Stored items
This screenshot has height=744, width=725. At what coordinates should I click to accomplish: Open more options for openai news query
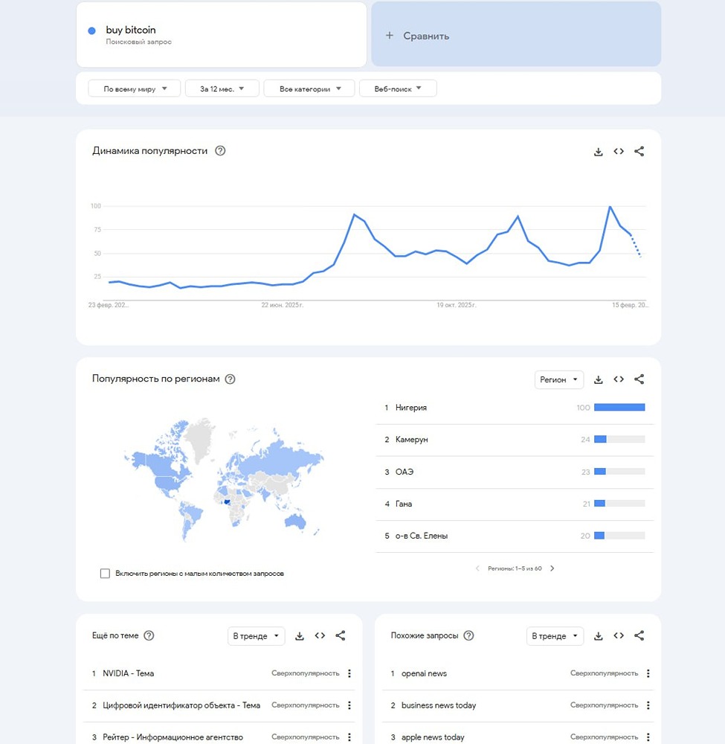click(648, 673)
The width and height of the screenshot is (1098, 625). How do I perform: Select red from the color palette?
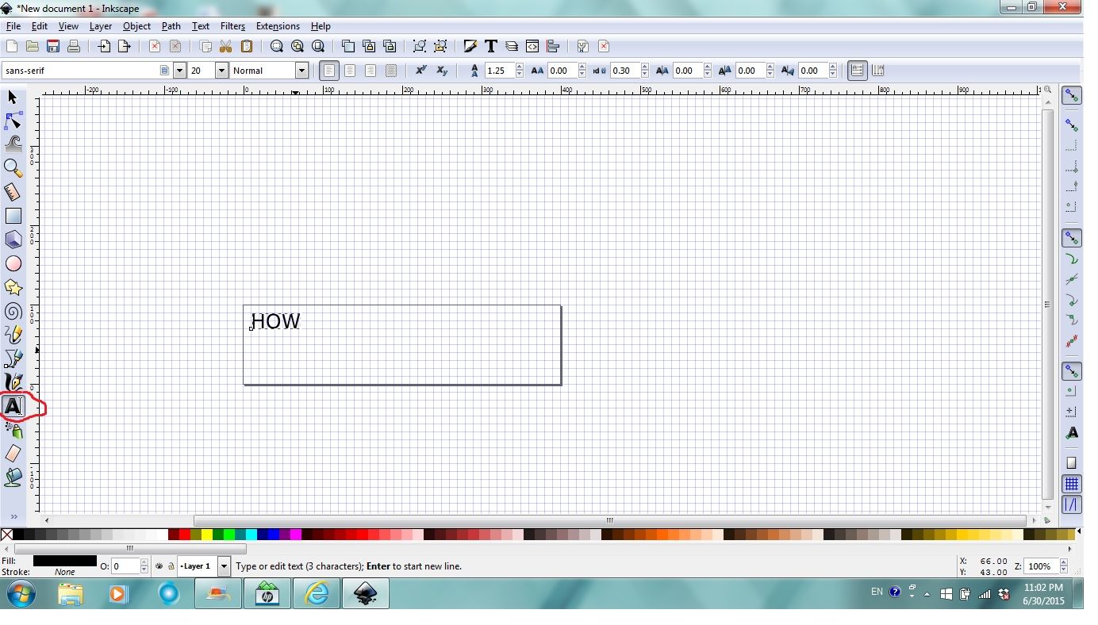pos(183,535)
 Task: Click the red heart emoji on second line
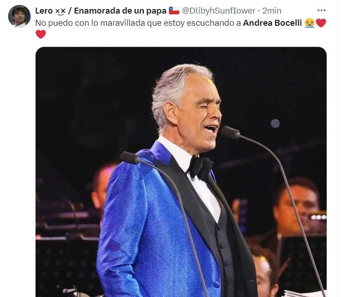click(x=41, y=34)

◆ **PROBLEM**: Your reply should restate the data above word for word and contain no pictures.

◆ **WRITTEN ANSWER**:
This screenshot has height=744, width=725. At what coordinates should I click to accomplish: Open more options for openai news query
click(648, 673)
The width and height of the screenshot is (1098, 625). How do I perform: Select red from the color palette?
pos(183,535)
 Task: Click the red heart emoji on second line
click(x=41, y=34)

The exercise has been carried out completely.